RECORDS FOR PROCESSING -
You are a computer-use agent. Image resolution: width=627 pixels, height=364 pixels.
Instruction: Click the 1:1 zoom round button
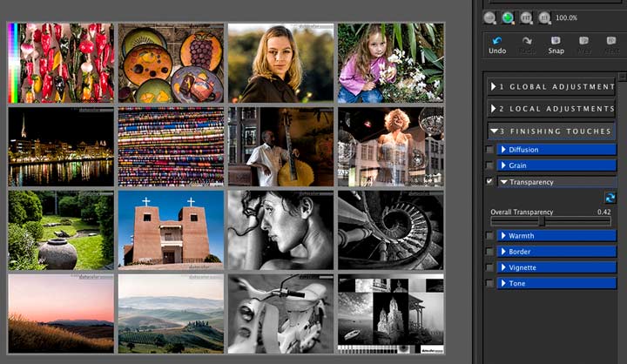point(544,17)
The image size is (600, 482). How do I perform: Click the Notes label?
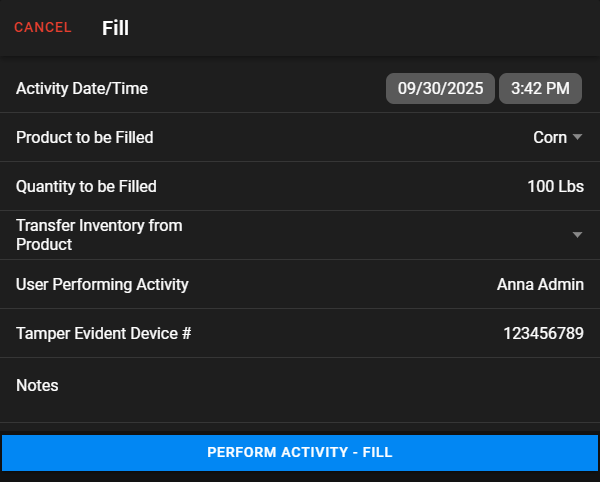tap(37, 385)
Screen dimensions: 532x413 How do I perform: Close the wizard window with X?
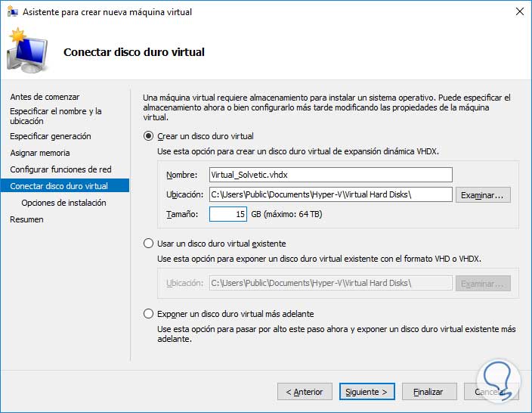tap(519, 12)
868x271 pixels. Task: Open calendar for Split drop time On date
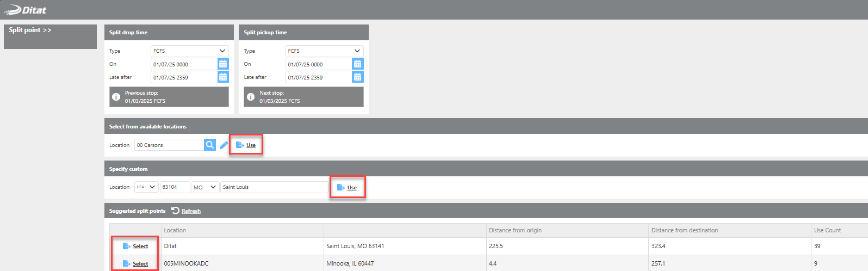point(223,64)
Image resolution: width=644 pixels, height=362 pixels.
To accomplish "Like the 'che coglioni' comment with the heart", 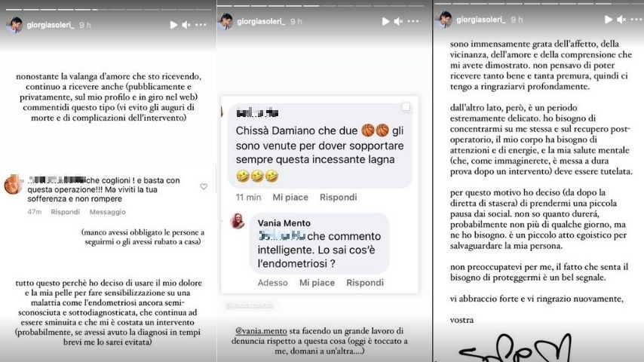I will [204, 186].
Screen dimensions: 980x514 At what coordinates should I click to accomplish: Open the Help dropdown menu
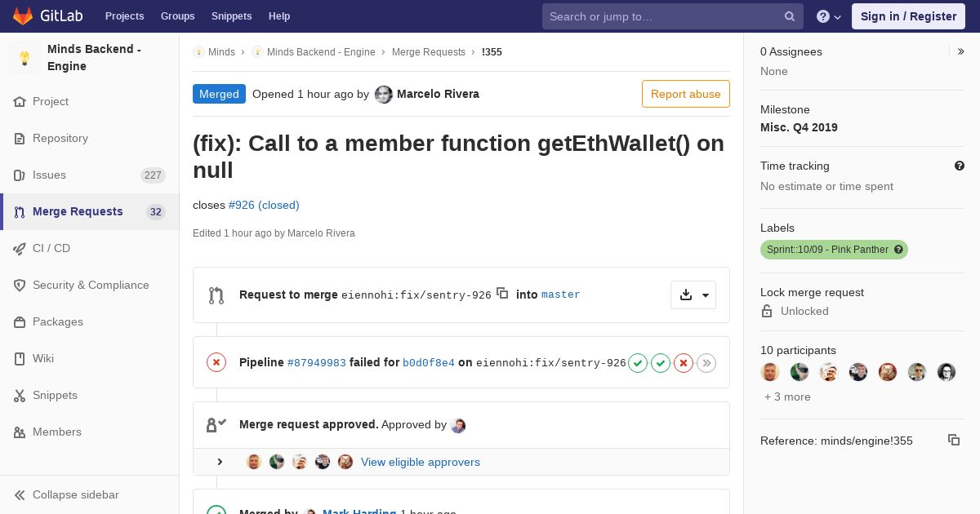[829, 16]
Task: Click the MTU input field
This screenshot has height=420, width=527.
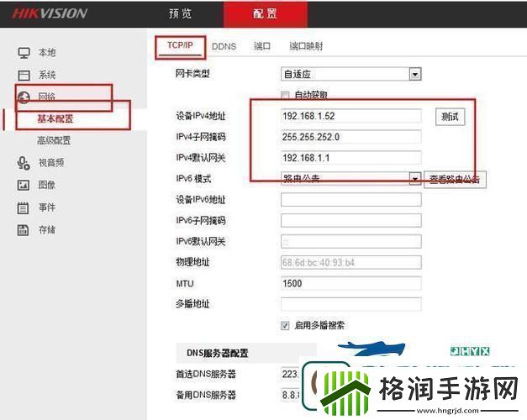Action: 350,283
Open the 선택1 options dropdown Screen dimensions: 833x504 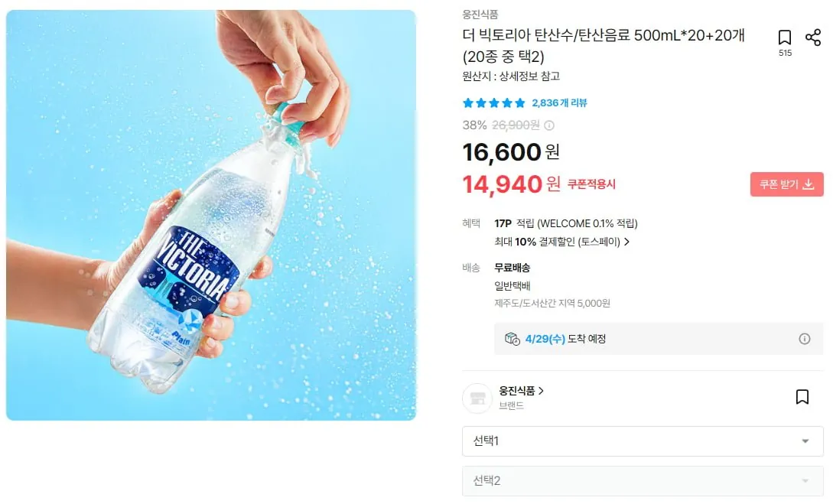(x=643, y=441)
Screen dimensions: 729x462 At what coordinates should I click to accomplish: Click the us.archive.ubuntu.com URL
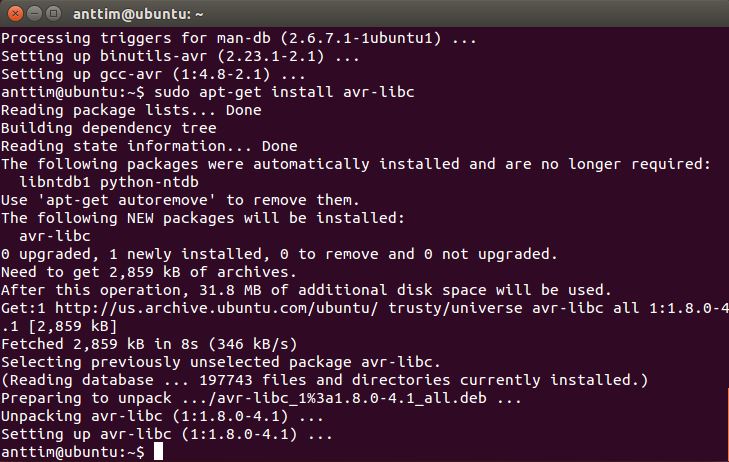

PROBLEM TO SOLVE - If a line in the records contains the string "resolution", include it in the count; report that count alone.

RESULT - 2